--- RECORDS FOR THE EXERCISE Enclosed Below ---

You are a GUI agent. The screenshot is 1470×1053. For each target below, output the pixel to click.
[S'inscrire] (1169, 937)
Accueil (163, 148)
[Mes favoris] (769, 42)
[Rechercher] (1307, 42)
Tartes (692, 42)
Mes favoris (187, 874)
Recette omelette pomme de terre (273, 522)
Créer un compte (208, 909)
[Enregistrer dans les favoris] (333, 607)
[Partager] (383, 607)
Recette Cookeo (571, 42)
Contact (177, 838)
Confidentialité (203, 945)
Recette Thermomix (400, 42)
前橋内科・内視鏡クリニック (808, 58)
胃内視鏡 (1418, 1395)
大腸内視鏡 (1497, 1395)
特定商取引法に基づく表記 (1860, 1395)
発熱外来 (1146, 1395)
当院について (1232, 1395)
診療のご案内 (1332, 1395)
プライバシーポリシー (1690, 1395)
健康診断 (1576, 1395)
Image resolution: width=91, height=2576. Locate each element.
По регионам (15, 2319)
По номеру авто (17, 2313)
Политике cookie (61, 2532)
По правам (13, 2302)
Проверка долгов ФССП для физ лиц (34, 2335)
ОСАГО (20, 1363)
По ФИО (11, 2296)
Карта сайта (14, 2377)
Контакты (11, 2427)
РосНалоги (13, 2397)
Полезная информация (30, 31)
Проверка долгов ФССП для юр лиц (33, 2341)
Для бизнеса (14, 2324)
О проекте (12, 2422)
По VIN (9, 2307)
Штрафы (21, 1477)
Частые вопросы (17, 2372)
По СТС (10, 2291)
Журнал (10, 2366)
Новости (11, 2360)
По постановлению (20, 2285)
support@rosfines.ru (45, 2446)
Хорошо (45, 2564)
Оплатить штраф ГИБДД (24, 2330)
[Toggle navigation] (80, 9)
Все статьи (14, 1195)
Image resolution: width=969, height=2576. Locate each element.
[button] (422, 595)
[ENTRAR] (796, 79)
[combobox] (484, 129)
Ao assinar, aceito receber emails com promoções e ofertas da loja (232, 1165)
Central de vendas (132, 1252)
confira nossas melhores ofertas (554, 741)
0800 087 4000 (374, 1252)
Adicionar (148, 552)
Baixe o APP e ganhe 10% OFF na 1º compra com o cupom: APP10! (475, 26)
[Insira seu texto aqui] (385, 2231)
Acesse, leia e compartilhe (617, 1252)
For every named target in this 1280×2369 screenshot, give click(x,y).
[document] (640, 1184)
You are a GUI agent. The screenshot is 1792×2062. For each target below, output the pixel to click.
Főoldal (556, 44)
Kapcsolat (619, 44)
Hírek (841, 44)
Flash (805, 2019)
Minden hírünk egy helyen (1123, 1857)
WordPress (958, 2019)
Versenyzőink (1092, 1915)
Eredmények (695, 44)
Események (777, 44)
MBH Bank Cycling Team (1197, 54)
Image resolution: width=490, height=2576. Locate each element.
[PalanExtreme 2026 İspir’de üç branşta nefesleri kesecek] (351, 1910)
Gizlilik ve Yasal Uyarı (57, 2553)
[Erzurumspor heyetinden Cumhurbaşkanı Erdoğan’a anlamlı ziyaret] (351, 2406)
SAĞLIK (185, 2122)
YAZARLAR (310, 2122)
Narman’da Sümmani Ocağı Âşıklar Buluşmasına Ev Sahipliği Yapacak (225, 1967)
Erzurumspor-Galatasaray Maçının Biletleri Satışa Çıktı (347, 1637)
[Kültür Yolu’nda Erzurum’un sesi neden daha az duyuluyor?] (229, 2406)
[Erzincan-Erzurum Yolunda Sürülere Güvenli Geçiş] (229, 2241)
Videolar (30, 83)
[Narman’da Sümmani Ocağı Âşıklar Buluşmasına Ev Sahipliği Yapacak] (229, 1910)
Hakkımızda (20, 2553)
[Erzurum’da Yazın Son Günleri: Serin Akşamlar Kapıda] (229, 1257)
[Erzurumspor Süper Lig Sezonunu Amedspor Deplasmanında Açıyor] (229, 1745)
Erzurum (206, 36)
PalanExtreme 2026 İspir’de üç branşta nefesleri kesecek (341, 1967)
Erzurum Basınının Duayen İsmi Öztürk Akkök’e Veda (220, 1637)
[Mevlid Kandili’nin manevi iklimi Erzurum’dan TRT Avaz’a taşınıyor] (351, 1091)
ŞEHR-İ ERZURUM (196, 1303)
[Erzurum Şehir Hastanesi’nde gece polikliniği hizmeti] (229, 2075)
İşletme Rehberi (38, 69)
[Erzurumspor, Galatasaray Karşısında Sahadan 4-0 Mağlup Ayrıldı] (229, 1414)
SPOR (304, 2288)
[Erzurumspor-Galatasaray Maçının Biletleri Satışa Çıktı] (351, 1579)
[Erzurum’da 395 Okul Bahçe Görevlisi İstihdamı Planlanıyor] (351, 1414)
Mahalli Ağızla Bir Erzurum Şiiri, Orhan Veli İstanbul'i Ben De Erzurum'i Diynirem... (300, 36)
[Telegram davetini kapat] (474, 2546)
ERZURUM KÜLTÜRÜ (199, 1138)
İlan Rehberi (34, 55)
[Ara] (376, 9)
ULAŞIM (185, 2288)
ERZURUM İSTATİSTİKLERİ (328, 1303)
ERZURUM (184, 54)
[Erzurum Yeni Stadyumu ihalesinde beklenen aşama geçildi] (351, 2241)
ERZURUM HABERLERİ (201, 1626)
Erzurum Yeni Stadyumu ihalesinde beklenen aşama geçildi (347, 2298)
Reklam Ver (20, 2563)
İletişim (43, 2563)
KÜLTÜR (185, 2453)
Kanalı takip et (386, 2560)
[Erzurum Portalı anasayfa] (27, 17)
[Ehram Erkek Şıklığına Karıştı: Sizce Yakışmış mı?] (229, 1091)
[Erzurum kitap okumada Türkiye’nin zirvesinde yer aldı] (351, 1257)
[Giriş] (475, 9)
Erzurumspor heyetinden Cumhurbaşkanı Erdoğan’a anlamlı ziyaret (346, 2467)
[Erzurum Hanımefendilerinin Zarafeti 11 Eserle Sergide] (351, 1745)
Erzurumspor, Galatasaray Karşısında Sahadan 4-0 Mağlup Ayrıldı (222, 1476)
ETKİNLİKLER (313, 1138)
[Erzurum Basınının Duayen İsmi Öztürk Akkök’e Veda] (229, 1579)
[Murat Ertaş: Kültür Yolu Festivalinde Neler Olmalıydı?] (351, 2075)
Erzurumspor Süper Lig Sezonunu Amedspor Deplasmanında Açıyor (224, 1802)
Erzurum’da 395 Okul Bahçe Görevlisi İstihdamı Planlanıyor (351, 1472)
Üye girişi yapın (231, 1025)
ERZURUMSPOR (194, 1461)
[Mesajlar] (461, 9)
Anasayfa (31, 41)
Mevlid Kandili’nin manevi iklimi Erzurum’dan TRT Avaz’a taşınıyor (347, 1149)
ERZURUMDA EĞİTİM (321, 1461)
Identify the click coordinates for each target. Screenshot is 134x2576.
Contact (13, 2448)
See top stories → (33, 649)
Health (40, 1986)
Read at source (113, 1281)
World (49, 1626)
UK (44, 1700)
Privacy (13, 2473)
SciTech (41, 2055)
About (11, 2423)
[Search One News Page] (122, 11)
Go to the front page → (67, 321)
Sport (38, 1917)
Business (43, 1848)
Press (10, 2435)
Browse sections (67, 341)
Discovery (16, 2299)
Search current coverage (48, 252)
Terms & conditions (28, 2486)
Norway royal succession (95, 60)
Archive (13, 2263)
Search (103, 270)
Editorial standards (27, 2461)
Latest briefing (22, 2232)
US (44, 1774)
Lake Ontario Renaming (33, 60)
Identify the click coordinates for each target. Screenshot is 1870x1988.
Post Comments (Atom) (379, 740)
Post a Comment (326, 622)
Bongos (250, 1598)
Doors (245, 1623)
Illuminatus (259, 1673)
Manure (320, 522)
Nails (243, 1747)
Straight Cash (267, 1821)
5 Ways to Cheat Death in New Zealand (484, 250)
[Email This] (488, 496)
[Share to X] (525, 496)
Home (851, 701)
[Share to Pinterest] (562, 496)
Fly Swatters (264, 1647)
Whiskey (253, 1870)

--- End of Enclosed RECORDS FOR THE EXERCISE ---

EXERCISE DESCRIPTION:
Copy the lines above exactly, from the very first through the one containing "Mes favoris (187, 874)", and include no other line.

SOLUTION TO THIS TASK:
You are a GUI agent. The screenshot is 1470×1053. For each target below, output the pixel to click.
[S'inscrire] (1169, 937)
Accueil (163, 148)
[Mes favoris] (769, 42)
[Rechercher] (1307, 42)
Tartes (692, 42)
Mes favoris (187, 874)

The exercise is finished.